De fato, bom senso é algo extremamente perigoso, por ser subjetivo. E, ao criarmos critérios para estabelecer o que é aceitável ou não, quase nunca levamos em consideração os parâmetros do outro. Esse é o berço da injustiça.
Politicamente correto
Vivemos um momento transitório, a chegada de um novo paradigma. Por um lado, vemos uma parcela da sociedade mais interessada na inserção e garantia dos direitos de minorias. Esse é o verdadeiro sentido da política, no conceito grego da coisa — ações à participação contextual dos diversos grupos da Pólis, da cidade.
No fluxo contrário, vemos reações cada vez mais duras e violentas brotarem de quem não concorda com a inclusão. Condena-se com muita facilidade o erro do outro. Afinal, neste pensamento, o erro está sempre lá, fora de mim.

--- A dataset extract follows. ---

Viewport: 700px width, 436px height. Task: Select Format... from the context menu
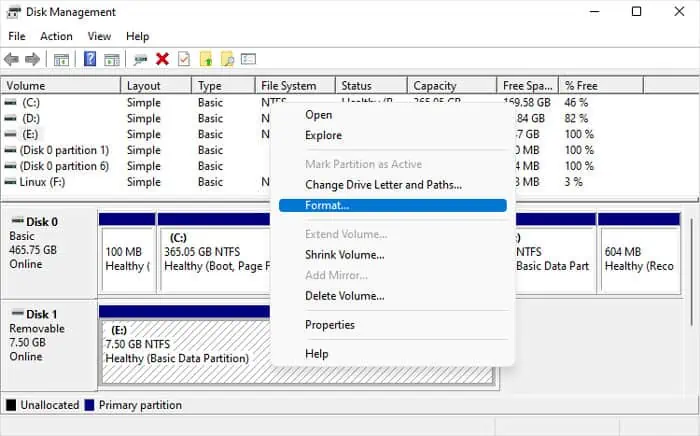327,205
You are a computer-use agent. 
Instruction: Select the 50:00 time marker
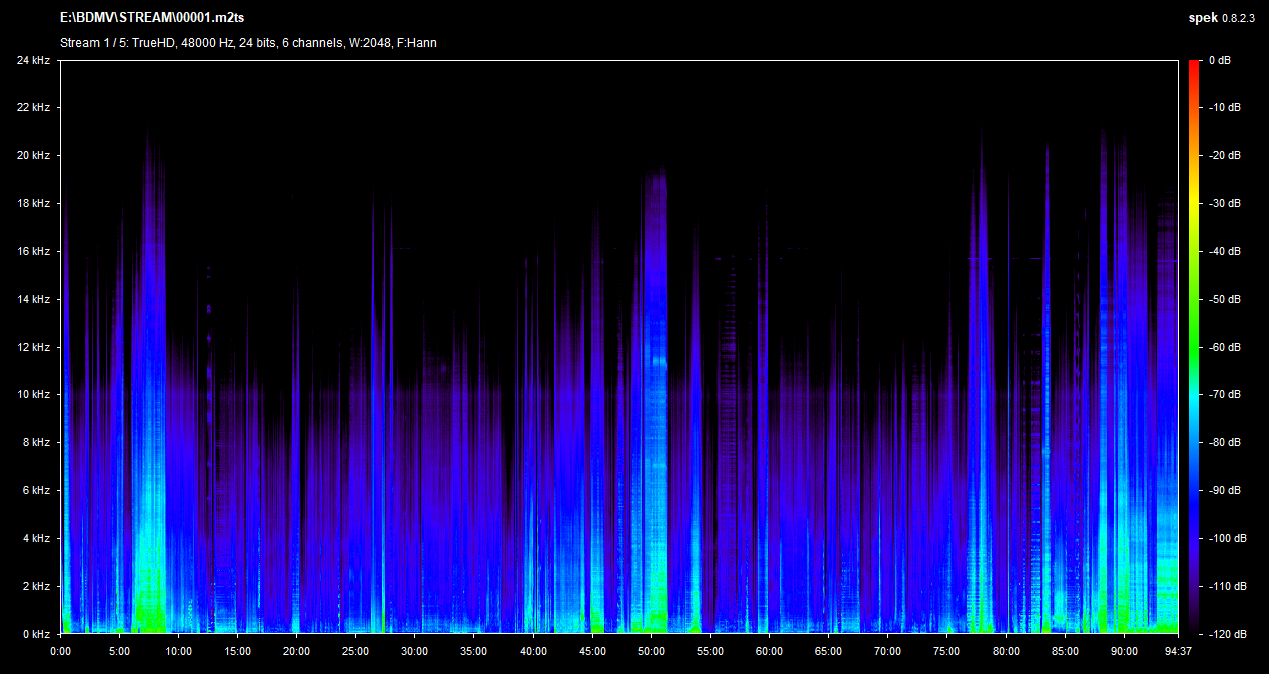pyautogui.click(x=651, y=651)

Vemos brotar daí comentários atrozes sobre o menino de dez anos, completamente desvalido de amparo, morto pela polícia depois de roubar um carro e de cometer uma série de infrações. Ou da jovem de 16 anos, violentada em suas sexualidade, imagem e dignidade. Quando não comentam, respiram aliviados, invadidos por uma sensação de justiça cumprida. Absurdo.
O injusto é um inseguro
Quando levamos a uma análise mais criteriosa, vemos que tais indivíduos são dignos de compaixão. Sua ignorância nada mais é que fruto da insegurança. Sentem-se ameaçados pelo crescimento do outro, creem que isso acabará resvalando negativamente na vida que alcançaram. Não confiam minimamente em si, no que creem, no que tem.
Muitas das coisas que apedrejam dizem respeito a feridas mal curadas, tendências reprimidas e referências distorcidas.

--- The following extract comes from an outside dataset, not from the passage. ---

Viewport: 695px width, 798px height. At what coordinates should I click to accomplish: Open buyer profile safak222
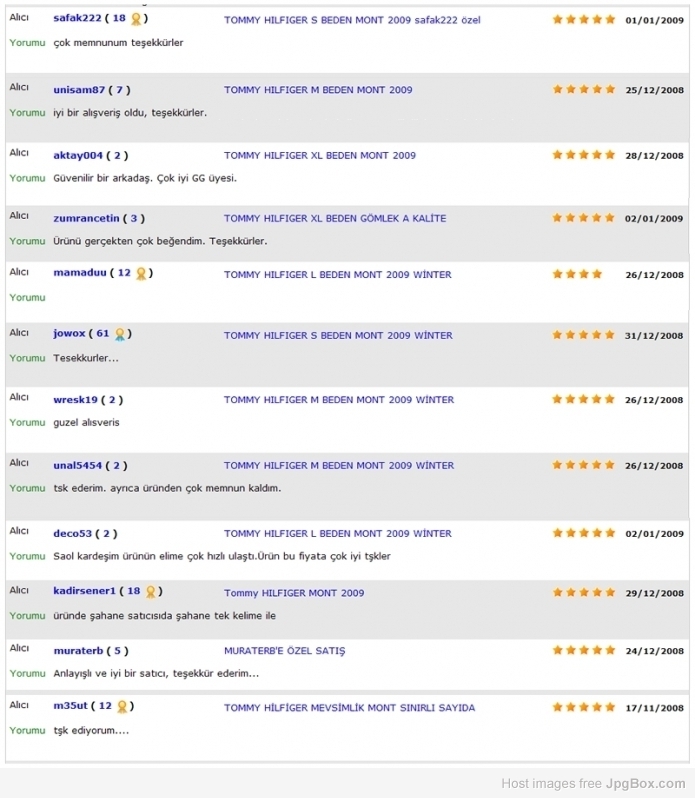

Acontecimentos restringem nossa visão, nos encarceram em nós mesmos. É o que chamamos de elementos sombrios da personalidade, fatores que nos incomodam quando os enxergamos no semelhante. Especialmente naqueles que realizam o que me foi tolhido.
O ignorante se agarra àquilo com o que se identifica, por não conseguir perceber o quanto essa crença é limitante. Perde muito com a própria estupidez. Isso não significa que devemos apoiá-lo em suas atrocidades. Isso seria como cortar fora as pernas de quem manca. Defender outros pontos de vista é a nossa melhor contribuição para que um dia, Deus queira, ele possa escapar da própria limitação.
Ser tolerante
O exercício da empatia é um desafio para qualquer ser humano. No entanto, olhar pela perspectiva do outro é a melhor maneira de sermos politicamente corretos. Ao trocarmos de lugar, aos poucos compreendemos o que é ofensa, onde está o limite. É um reaprender a pensar, a criticar, a avaliar.

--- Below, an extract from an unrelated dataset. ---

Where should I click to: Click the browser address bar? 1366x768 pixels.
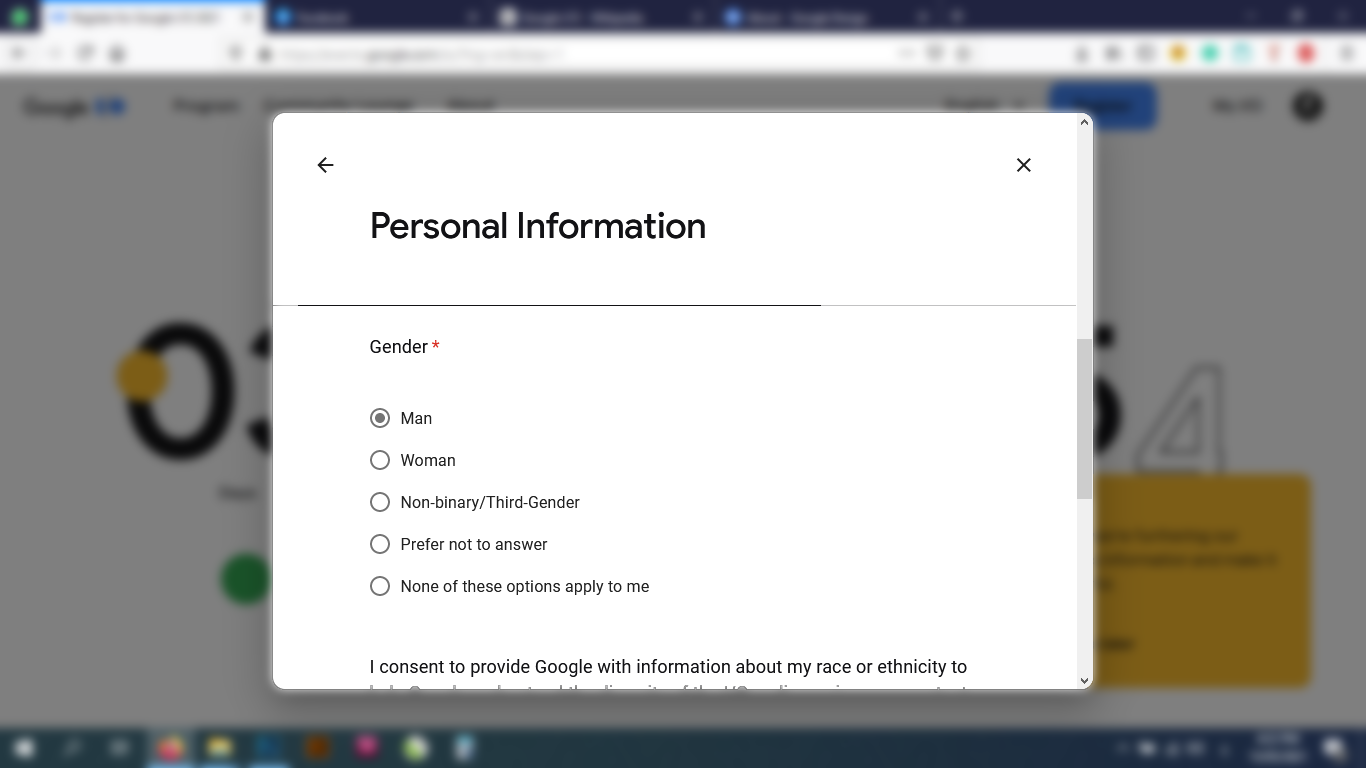580,54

Para finalizar, não se frustre por não conseguir mudar alguém que não consegue ir além dos próprios preconceitos. Essa mudança se dará no tempo de cada um, e às vezes esse tempo é nunca. Nada disso é novo. Os chineses já pensavam sobre isso há mais de 5 mil anos. E sintetizaram num provérbio: quando o sábio aponta às estrelas, o idiota olha para o dedo.